## TASK TO COMPLETE
In the lines below, count those containing the word "click" and give the number alone.

## MATERIAL FOR THIS EXERCISE
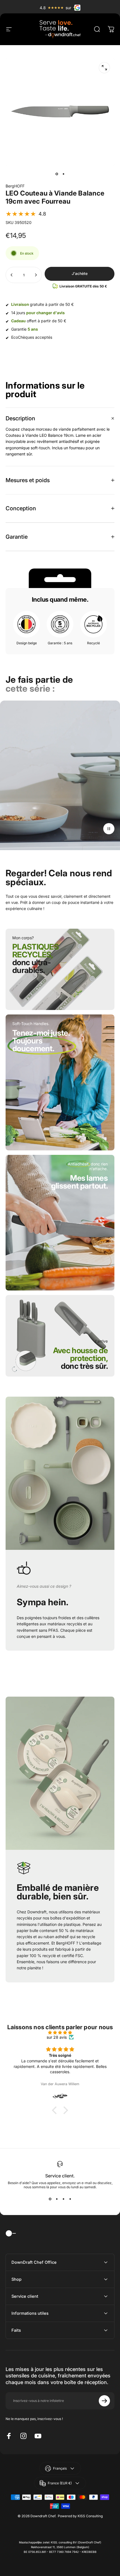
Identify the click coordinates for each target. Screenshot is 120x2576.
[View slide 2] (56, 2199)
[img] (60, 2032)
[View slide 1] (50, 2199)
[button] (26, 214)
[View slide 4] (70, 2199)
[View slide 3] (63, 2199)
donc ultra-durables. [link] (35, 962)
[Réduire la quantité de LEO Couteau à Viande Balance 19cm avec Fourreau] (12, 275)
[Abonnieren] (104, 2400)
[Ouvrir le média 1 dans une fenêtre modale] (104, 67)
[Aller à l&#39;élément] (56, 174)
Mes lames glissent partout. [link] (79, 1182)
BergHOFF (15, 186)
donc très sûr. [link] (80, 1362)
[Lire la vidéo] (60, 777)
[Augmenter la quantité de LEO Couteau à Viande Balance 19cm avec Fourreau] (36, 275)
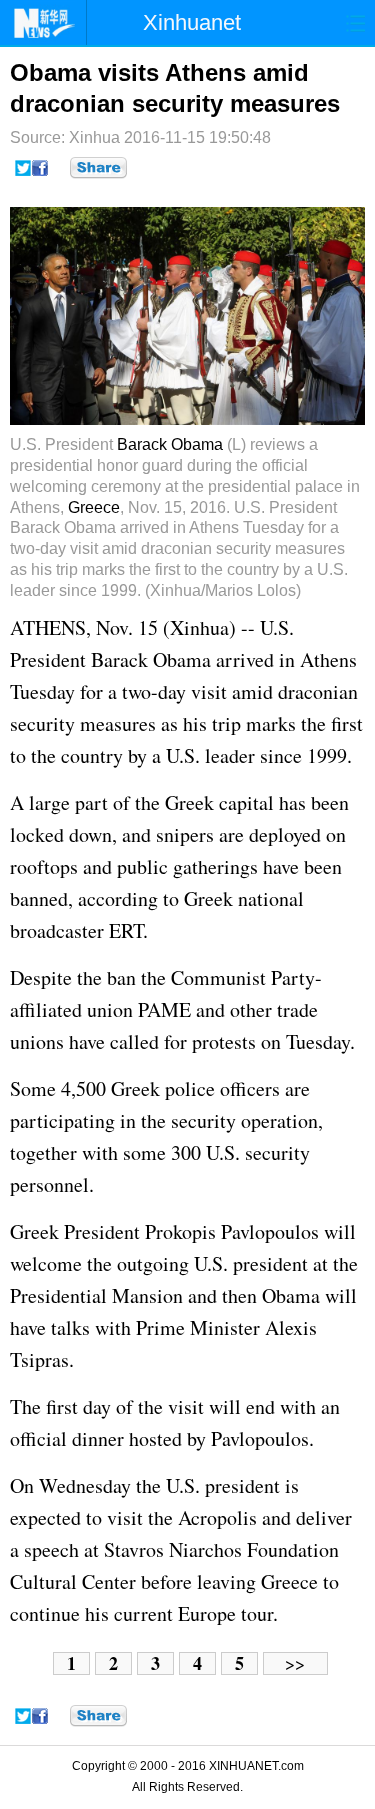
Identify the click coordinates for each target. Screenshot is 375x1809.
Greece (94, 507)
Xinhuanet (192, 22)
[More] (98, 168)
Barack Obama (170, 444)
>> (295, 1663)
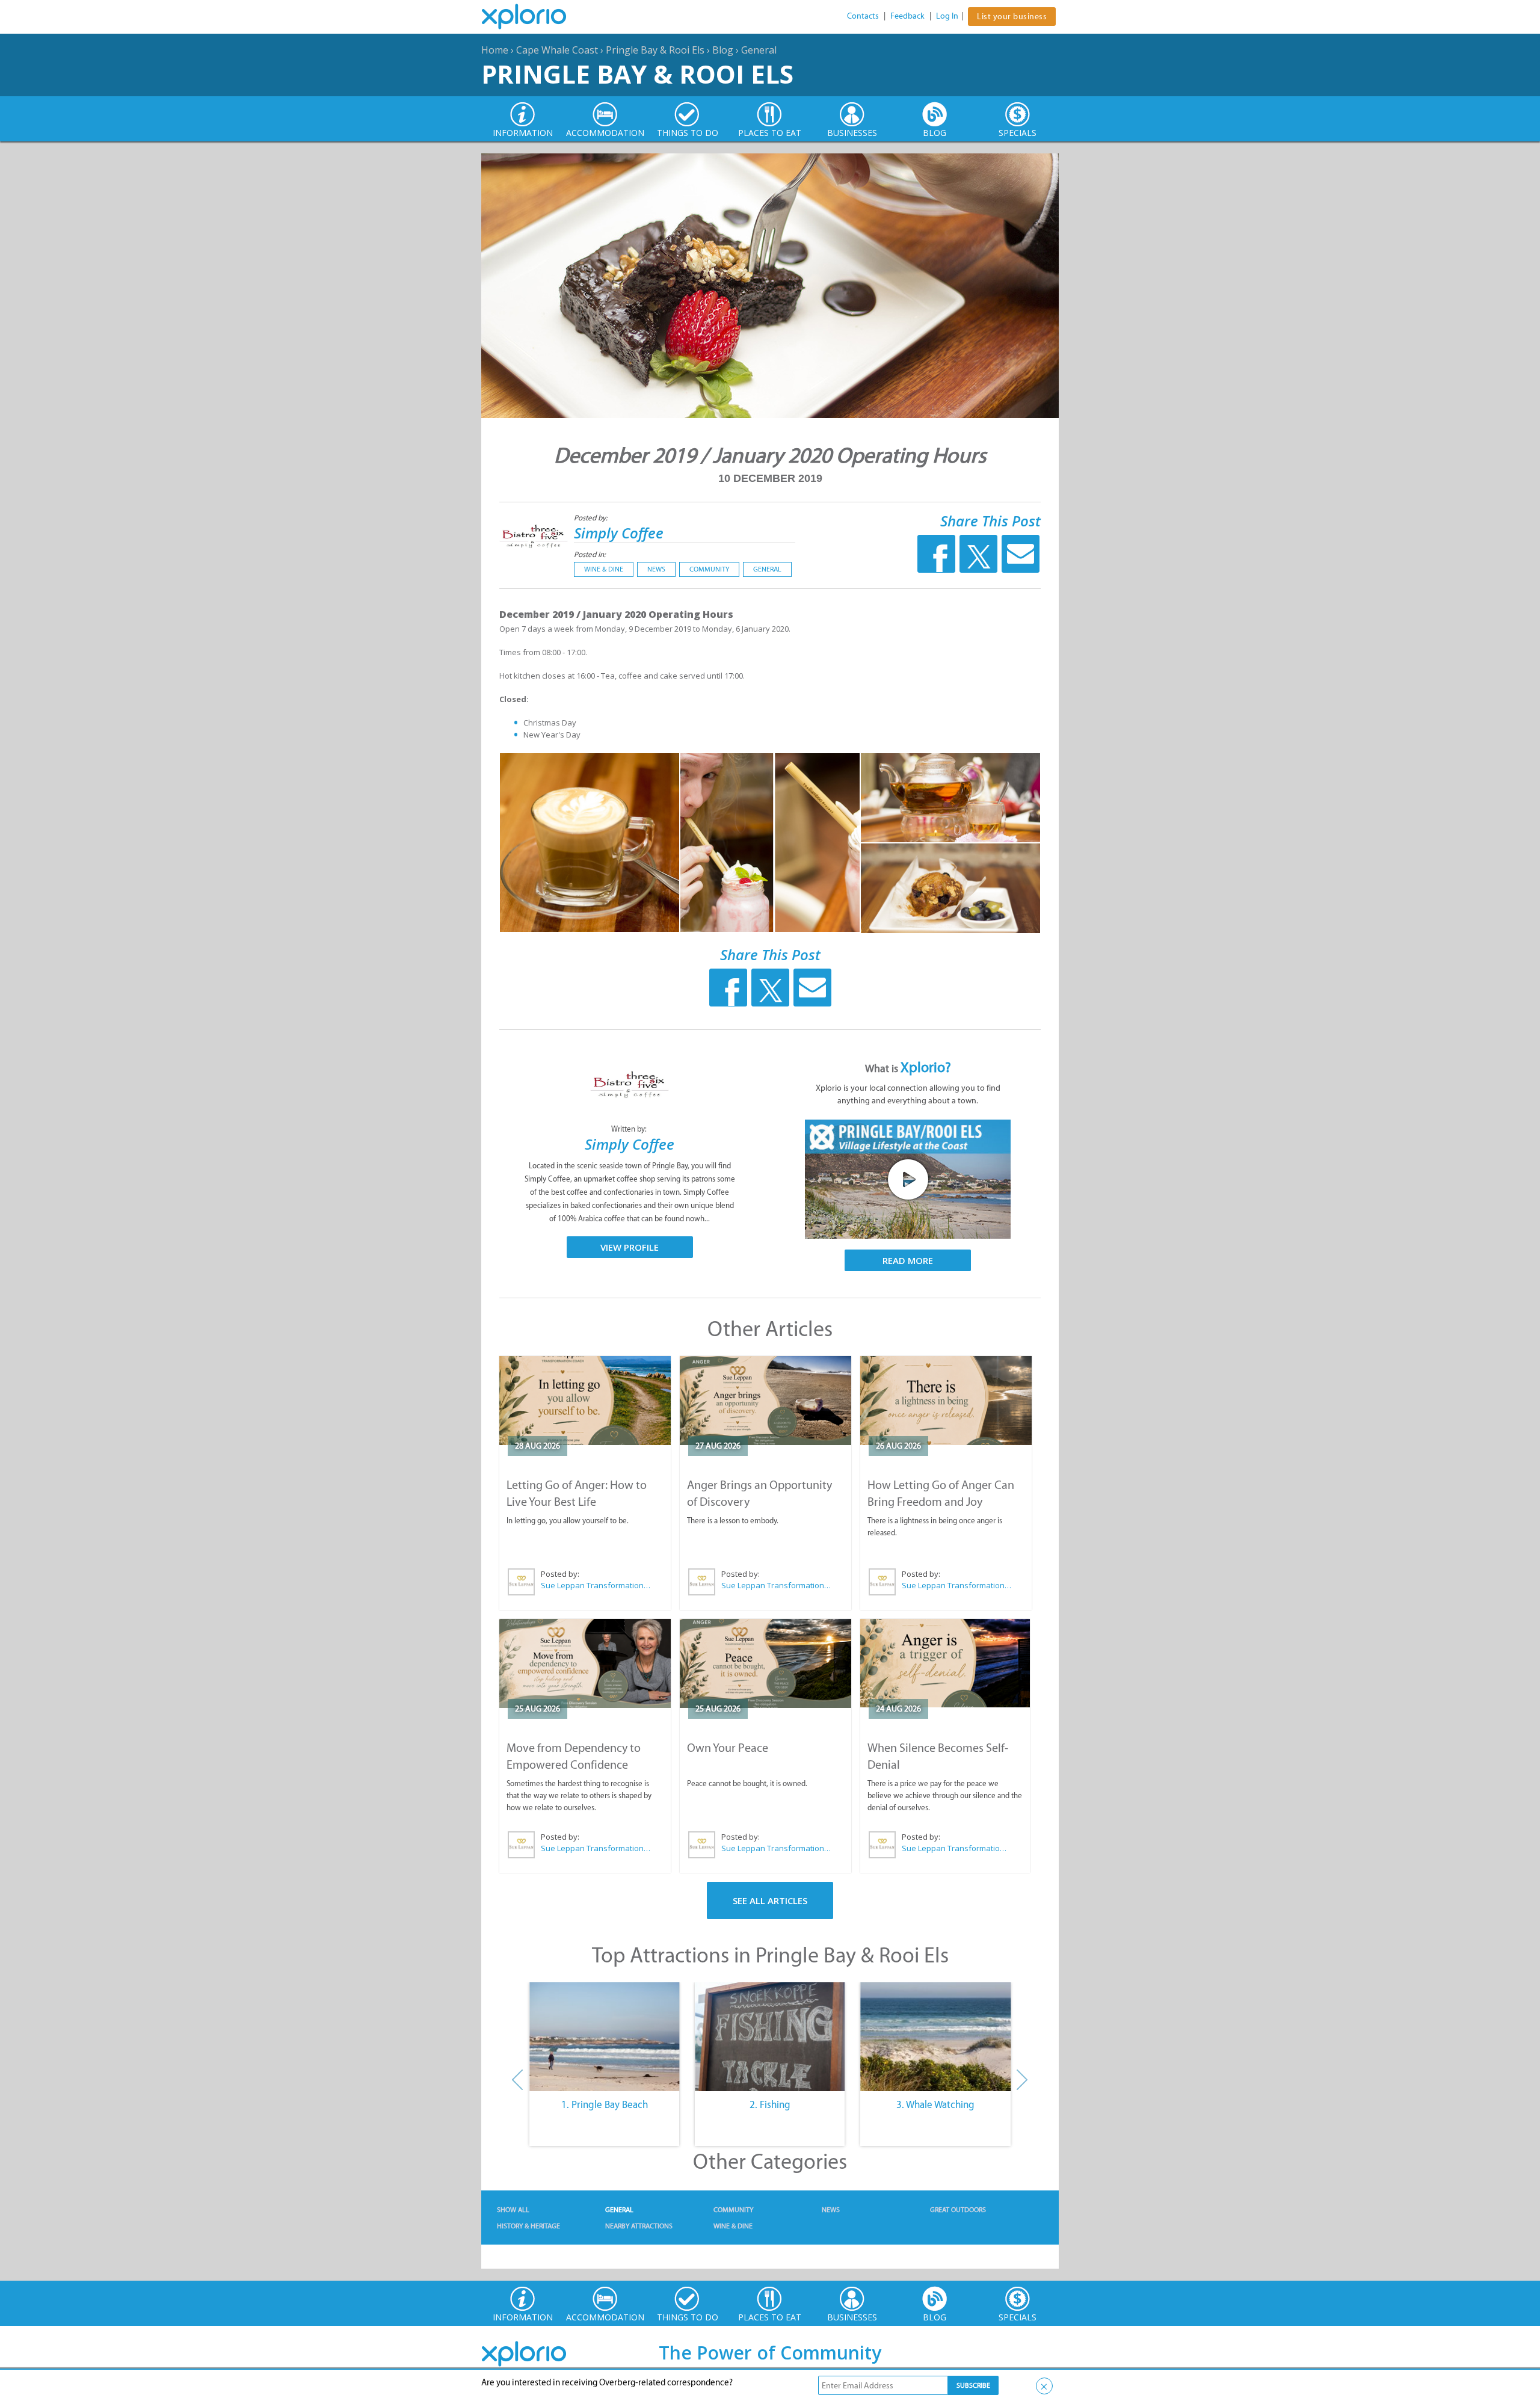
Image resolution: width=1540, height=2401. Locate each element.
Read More (907, 1260)
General (759, 50)
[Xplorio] (533, 17)
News (656, 569)
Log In (947, 16)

## RESPONSE TO THE EXERCISE
2